Memory leak with OpenMPI 1.8.6

Dear all,

Arch Linux recently switched to OpenMPI 1.8.6 from OpenMPI 1.8.5, and this somehow introduced a memory leak when used with LAMMPS. If I just compile LAMMPS without any custom packages and run the melt-example using one core I see fairly normal memory usage of 15,484 K normal and 12,132 K shared. This happens both if I run it as ./lmp -in in.melt and as mpirun -np 1 ./lmp -in in.melt.

However, if I run the same example using two cores, the shared memory usage remains constant but the real usage slowly creeps up with about 4 K per 1000 time steps.

If I downgrade my system to before OpenMPI 1.8.6 replaced OpenMPI 1.8.5 everything works as expected and there are no leaks.

I suppose the OpenMPI developers would be the correct place to report this, but I can imagine it would help if the leak could first be isolated somehow, and for this I guess knowledge of the LAMMPS memory management would help, of which I have none. The trivial OpenMPI examples I could come up with showed no leakage.

If it is any help, I have attached some output from valgrind’s memcheck when I ran with one and two cores, both with MPI 1.8.5 and 1.8.6. The two-core output shows lots of invalid read/writes in LAMMPS_NS::AtomVecAtomic::pack_border for both for MPI 1.8.6 and MPI 1.8.5, but somehow LAMMPS only leaks for MPI 1.8.6.

I guess this is what you get for living on the bleeding edge…

openmpi_1.8.5_1_core.out (991 Bytes)

openmpi_1.8.5_2_core.out (630 KB)

openmpi_1.8.6_1_core.out (991 Bytes)

openmpi_1.8.6_2_core.out (630 KB)

looks like you are not alone:

http://www.open-mpi.org/community/lists/users/2015/06/27231.php

perhaps you should chime in and note that it may not be cuda related...

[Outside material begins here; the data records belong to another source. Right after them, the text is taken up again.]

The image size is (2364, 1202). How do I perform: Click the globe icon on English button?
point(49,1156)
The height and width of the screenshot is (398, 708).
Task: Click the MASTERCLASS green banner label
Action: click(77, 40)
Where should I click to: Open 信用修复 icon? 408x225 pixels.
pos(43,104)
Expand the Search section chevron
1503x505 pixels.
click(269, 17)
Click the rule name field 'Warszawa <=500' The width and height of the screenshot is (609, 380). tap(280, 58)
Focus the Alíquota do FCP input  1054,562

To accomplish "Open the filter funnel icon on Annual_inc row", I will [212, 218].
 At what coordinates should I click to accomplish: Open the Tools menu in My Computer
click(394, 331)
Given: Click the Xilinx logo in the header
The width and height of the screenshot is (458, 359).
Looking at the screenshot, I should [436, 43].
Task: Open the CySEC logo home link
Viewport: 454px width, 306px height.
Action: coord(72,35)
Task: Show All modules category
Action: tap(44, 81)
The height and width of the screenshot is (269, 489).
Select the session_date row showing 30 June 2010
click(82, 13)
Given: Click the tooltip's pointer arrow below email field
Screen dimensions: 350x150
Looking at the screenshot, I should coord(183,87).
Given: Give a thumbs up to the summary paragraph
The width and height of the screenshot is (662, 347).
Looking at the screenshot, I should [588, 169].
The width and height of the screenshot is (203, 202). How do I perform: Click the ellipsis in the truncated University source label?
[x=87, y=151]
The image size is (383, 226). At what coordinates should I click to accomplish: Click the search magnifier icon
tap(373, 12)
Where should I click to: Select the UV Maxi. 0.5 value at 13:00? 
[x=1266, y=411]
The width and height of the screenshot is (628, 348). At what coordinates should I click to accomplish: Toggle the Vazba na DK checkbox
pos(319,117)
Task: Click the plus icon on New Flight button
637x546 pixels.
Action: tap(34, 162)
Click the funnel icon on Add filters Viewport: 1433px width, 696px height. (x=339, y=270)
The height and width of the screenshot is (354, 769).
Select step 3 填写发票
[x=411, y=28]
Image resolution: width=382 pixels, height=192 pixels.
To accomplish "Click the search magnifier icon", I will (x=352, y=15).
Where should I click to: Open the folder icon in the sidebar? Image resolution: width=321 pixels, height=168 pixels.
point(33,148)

I suppose the OpenMPI developers would be the correct place to report this, but I can imagine it would help >if the leak could first be isolated somehow, and for this I guess knowledge of the LAMMPS memory >management would help, of which I have none. The trivial OpenMPI examples I could come up with showed >no leakage.

Nothing on the LAMMPS side is likely to help. A few years ago OpenMPI had

memory leaks that tripped up various apps. Sounds like they’ve re-introduced one.

On a related note, last time I checked if you run valgrind on a LAMMPS/OpenMPI job

you get many annoying memory error messages on code locations internal to OpenMPI,

including various un-freed memory blocks at the end of the run. Which is not

the same as a leak, but more typically indicates incomplete clean-up.

Steve

Right, thanks. I have sent a mail to the OpenMPI mailing list, just to make sure they know it is (probably) not CUDA-related. For now I will just use OpenMPI 1.8.5, everything works fine for that.

So, this was indeed a bug on the OpenMPI side (obvious from the fact that LAMMPS with OpenMPI 1.8.5 works fine). It will be fixed in the next release: http://www.open-mpi.org/community/lists/users/2015/07/27260.php

Thanks for following up on this with the OpenMPI folks.

Steve